For the data below, report only the number of lines containing the string "scrollbar".

◆ **MATERIAL SUPPLIED**
········
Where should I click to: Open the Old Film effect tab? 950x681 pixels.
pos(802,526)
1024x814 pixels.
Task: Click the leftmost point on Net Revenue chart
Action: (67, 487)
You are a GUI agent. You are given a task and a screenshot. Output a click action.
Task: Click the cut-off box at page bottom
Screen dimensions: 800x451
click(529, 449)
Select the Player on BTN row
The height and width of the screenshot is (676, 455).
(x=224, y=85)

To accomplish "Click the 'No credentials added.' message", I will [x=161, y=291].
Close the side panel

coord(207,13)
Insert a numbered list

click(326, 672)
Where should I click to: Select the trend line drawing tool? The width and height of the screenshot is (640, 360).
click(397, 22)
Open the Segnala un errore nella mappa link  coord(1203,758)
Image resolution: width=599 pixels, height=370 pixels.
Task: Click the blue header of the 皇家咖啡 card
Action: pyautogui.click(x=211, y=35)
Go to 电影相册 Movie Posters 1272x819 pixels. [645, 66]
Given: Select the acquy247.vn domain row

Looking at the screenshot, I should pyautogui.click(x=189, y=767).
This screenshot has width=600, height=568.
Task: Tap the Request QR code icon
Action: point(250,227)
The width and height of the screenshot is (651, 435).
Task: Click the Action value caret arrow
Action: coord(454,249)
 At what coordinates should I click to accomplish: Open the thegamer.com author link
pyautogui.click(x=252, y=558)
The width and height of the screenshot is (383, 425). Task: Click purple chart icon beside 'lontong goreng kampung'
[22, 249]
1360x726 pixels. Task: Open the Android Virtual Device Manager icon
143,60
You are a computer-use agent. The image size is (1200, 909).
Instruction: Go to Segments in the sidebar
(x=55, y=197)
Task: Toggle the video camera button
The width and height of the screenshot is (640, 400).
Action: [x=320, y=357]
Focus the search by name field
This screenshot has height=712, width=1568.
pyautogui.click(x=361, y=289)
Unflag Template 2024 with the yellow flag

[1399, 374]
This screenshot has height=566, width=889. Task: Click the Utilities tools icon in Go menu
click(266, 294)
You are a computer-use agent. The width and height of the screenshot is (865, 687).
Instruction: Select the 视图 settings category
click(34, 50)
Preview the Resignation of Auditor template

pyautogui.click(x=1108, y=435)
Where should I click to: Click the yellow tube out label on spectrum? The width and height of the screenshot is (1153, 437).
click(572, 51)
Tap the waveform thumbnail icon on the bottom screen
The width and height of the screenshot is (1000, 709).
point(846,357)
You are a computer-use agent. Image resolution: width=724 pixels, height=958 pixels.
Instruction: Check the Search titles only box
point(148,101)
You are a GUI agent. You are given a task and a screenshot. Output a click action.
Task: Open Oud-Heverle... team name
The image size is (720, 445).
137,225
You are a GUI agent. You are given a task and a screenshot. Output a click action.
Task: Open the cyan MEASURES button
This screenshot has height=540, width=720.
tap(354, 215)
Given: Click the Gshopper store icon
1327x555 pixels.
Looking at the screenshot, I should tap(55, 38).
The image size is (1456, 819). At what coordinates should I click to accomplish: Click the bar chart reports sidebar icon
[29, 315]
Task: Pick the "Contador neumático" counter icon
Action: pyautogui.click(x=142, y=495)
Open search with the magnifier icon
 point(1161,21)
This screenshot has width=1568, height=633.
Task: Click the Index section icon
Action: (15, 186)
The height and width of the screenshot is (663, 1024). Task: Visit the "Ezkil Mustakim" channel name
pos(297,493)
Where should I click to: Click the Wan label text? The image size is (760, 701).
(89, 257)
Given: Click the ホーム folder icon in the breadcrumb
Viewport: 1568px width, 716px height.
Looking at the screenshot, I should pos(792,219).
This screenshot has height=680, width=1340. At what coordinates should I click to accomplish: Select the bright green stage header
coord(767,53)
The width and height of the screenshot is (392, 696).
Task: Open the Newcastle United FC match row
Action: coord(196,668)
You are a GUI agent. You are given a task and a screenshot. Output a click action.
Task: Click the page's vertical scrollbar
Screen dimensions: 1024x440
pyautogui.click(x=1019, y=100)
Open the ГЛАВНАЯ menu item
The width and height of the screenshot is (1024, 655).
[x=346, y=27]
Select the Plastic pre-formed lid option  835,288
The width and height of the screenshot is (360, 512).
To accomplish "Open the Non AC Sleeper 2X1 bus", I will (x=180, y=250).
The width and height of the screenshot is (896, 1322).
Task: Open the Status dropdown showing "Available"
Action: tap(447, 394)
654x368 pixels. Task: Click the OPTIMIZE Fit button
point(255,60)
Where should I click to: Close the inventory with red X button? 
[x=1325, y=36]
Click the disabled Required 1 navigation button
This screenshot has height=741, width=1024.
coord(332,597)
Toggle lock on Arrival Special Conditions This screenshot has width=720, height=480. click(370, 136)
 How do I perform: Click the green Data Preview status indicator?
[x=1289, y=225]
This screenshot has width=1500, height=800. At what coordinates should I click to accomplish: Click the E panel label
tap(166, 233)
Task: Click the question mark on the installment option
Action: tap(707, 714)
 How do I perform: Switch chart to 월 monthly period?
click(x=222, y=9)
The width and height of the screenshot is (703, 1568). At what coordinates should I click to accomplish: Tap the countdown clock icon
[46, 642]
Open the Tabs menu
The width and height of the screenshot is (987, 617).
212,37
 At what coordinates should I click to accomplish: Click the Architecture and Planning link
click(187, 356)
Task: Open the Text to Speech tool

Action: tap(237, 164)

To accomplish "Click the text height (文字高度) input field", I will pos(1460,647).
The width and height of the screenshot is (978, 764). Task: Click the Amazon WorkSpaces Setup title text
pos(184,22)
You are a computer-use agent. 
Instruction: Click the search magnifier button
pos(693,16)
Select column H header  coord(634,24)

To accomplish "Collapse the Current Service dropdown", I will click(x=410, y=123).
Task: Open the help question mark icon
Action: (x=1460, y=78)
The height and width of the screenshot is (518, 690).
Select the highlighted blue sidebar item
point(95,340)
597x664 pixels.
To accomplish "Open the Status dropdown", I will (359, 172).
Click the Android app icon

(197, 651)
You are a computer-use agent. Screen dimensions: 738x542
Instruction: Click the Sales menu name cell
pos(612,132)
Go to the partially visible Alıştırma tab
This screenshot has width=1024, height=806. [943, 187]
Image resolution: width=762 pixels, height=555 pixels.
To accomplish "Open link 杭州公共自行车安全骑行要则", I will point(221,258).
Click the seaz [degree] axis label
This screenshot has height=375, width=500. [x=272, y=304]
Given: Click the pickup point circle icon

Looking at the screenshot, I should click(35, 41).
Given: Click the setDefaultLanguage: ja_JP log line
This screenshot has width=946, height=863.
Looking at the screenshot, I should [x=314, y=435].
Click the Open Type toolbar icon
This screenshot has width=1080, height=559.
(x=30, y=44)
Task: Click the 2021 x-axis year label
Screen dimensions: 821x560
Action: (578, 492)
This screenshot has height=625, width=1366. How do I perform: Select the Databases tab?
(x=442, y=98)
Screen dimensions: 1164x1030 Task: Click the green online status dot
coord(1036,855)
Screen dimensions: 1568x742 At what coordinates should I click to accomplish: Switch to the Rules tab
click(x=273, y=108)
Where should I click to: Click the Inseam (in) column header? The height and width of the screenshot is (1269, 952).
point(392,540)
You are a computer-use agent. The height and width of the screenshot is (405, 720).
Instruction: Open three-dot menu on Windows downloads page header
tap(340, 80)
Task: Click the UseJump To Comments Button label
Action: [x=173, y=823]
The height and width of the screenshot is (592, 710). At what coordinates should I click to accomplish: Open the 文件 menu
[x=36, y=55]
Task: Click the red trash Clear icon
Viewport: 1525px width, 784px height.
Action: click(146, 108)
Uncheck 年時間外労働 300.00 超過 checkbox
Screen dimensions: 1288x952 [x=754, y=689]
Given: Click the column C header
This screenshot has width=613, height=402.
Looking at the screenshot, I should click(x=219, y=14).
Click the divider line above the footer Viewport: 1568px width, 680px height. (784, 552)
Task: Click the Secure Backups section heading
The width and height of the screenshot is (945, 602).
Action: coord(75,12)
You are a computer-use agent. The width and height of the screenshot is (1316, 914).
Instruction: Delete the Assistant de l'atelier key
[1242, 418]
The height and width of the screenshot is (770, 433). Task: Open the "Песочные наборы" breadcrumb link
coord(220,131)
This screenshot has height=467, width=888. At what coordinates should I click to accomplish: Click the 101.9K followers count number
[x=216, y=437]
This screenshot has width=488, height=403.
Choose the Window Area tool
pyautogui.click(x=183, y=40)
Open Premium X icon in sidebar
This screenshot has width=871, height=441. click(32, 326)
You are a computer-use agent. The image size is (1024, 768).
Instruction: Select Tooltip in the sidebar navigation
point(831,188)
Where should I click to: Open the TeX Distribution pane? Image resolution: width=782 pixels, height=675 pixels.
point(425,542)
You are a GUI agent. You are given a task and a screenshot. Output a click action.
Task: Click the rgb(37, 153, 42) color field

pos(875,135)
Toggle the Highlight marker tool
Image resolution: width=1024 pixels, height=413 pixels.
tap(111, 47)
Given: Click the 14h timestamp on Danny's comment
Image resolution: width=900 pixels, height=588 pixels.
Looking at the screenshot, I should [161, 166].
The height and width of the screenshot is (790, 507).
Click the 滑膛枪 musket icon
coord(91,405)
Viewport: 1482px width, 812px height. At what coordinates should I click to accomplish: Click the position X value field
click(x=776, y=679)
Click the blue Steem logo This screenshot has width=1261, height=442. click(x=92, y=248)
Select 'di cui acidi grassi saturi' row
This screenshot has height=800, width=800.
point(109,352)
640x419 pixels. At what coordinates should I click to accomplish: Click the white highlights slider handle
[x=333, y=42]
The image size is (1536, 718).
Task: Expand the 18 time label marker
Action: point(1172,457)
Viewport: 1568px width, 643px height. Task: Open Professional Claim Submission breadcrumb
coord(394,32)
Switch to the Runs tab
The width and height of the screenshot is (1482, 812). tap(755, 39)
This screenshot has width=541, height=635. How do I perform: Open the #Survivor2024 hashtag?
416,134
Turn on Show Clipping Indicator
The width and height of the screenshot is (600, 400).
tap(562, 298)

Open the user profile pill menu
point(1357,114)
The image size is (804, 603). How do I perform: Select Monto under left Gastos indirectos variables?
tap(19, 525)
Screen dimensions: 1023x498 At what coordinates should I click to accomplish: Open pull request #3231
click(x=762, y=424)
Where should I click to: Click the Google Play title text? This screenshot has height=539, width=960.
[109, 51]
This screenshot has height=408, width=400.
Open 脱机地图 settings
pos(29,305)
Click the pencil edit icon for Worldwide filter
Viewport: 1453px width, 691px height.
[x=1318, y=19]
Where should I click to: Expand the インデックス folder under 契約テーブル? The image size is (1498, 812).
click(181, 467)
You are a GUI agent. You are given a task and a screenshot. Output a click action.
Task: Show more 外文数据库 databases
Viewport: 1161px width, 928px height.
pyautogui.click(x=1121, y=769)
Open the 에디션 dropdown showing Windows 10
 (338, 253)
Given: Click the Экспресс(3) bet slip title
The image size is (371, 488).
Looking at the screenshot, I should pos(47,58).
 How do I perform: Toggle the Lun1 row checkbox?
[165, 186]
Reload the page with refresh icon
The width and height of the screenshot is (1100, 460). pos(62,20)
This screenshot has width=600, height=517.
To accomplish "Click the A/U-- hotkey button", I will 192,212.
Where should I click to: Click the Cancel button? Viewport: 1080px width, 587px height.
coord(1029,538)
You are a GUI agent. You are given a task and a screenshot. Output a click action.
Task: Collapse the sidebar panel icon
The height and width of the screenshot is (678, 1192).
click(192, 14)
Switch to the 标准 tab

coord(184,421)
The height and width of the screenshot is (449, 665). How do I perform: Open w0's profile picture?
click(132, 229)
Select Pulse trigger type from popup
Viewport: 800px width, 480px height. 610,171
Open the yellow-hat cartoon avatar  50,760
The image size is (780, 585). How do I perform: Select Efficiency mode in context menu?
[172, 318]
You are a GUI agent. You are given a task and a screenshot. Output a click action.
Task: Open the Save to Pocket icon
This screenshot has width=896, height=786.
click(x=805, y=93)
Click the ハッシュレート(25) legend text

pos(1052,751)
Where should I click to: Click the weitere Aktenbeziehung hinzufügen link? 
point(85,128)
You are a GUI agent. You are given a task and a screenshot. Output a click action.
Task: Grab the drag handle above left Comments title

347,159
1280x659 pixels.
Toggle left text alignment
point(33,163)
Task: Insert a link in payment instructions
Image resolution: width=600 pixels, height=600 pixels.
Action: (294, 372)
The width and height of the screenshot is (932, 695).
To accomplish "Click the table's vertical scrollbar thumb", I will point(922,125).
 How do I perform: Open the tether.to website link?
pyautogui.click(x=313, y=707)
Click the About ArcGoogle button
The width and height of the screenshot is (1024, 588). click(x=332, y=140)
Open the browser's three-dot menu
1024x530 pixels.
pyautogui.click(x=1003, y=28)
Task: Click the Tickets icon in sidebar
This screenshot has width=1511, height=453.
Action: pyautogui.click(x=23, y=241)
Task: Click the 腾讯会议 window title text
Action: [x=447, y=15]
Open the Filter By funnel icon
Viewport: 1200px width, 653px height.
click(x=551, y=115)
········
◆ **ANSWER BOX**
2